WHAT IS EXPECTED
Go through the entries and copy every line that has the string "computer" in it.

SUPPLIED DATA
--------------------------------------------------

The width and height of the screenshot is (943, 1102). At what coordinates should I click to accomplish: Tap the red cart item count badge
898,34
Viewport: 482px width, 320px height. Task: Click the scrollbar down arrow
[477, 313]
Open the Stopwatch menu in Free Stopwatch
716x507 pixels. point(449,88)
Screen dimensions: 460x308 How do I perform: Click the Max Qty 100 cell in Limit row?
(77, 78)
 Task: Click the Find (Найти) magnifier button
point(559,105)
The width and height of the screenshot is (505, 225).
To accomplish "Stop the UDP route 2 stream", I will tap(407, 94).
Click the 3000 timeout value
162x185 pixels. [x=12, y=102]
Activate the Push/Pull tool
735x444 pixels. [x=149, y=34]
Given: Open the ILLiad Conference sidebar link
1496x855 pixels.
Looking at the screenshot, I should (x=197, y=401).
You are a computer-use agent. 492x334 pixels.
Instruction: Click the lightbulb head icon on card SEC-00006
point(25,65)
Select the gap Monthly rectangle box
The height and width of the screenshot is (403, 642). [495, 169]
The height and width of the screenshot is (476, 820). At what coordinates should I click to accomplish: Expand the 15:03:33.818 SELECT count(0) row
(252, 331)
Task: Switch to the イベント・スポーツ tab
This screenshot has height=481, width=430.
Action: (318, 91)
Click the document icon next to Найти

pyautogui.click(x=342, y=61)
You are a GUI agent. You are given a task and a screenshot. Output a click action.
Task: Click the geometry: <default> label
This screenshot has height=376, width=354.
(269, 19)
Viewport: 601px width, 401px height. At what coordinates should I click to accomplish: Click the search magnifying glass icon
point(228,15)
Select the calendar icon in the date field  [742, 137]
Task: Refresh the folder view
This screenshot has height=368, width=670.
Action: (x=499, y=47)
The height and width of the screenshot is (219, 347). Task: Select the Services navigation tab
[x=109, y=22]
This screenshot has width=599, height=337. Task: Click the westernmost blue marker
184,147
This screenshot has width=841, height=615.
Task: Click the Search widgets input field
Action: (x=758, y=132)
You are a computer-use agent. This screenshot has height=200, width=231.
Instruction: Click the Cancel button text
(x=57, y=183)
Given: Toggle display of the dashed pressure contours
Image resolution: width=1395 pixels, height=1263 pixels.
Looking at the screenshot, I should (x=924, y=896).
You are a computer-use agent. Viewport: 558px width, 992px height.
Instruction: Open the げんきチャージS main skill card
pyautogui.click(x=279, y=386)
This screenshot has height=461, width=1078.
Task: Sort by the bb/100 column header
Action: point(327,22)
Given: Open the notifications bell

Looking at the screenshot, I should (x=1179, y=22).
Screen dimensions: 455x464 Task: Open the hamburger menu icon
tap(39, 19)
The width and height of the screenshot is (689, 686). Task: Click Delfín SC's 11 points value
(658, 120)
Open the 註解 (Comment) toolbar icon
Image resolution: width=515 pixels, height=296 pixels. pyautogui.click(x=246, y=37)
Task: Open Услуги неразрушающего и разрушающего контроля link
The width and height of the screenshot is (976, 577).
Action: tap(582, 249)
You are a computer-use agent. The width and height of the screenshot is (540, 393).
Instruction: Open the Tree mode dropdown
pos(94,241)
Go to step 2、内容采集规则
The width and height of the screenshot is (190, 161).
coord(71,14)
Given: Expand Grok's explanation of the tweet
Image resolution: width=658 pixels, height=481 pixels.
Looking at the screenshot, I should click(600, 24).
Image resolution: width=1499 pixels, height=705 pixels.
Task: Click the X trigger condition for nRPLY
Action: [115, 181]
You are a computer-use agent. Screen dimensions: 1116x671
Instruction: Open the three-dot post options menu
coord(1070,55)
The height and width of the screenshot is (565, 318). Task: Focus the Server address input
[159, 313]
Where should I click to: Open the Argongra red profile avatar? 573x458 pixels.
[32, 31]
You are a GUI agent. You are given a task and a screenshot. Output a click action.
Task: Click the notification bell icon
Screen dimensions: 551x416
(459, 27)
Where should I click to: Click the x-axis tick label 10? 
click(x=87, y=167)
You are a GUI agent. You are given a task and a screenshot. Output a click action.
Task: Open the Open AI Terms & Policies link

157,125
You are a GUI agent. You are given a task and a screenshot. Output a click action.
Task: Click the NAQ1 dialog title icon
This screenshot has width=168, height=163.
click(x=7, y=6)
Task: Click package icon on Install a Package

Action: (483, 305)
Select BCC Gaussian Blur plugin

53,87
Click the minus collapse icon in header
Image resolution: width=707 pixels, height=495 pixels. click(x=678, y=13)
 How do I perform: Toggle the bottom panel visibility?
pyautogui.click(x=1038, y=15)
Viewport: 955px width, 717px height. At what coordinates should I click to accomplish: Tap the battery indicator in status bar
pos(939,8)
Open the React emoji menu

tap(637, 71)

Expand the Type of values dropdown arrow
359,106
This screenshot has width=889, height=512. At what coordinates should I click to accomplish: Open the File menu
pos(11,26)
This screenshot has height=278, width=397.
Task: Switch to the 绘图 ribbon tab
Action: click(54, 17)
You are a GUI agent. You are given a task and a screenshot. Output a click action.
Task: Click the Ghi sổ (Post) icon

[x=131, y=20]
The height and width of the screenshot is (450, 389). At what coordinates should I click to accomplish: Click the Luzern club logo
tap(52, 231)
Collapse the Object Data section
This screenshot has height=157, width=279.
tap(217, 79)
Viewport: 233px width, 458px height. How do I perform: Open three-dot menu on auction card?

--------------------------------------------------

FINAL ANSWER
You are a computer-use agent. 492x334 pixels.
You are a computer-use agent. This screenshot has height=200, width=231.
You are a computer-use agent. Viewport: 558px width, 992px height.
You are a computer-use agent. The width and height of the screenshot is (540, 393).
You are a computer-use agent. Screen dimensions: 1116x671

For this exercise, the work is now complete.